- _TEXT EXCERPT_
The appeal to militant Protestant opinion in Travels is not, however, allowed to exclude a broader vision of foreign relations. The play is remarkable for its sympathetic depiction of the Papacy in scene v, one that apparently helped to recommend Travels as suitable viewing for a Catholic family in 1609.22 The dramatists were probably aware that at an early point in his travels Anthony Sherley had converted to Rome, and this may have influenced their decision to present the Pope as a dignified and credible spiritual leader, the ‘mouth of heaven’ and the ‘stair of men's salvations’ (v.39, 46). No such emphasis is to be found in the play's known sources; indeed, Nixon's way of promoting the Sherley mission was to contrast it with Thomas Stukeley's ‘treacherous designes … in the behalfe of the Pope’ (Gv). In 1607 anti-Catholic feeling was still rife in the wake of the Gunpowder Plot, and had contributed to the virulent polemic of a play like Dekker's Whore of Babylon, staged at the Fortune theatre in the previous year. But Day and his colleagues do not merely avoid anti-Papal propaganda: they actively counter it (and the prevailing public mood) by enlisting the Pope in a larger Christian cause. In their play Babylon is not Rome but the seat of the Ottoman empire, and the vaunt of Dekker's Empress that of ‘this vast Globe Terrestriall … almost three parts [is] ours’ (1607 ed., A4v) is transferred in Travels to the Great Turk who boasts that ‘we … with our eagle's wings / Canopy o'er three quarters of the world’ (viii.3-7).

- _GIVEN DATA_
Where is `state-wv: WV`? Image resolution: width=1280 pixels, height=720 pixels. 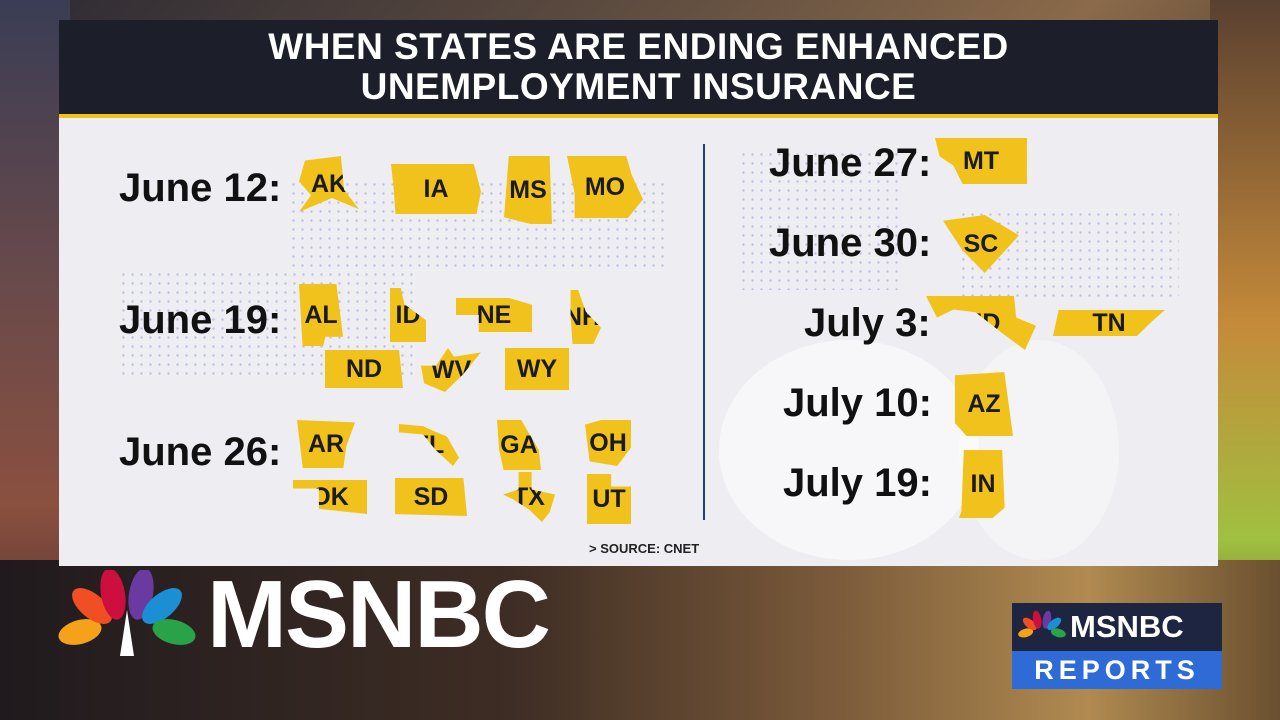
state-wv: WV is located at coordinates (451, 370).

- _WHAT THE EXERCISE ASKS_
Decide whether each statement agrees with the excerpt on the play Travels, answering yes or no and quoting the words from the excerpt that settle it. (a) The play's known sources share its emphasis on the Pope as a dignified spiritual leader. (b) Dekker's Whore of Babylon was staged at the Fortune theatre. (c) In Travels, Babylon stands for Rome.

- _TASK RESULT_
(a) No: "No such emphasis is to be found in the play's known sources"
(b) Yes: "staged at the Fortune theatre in the previous year"
(c) No: "In their play Babylon is not Rome but the seat of the Ottoman empire"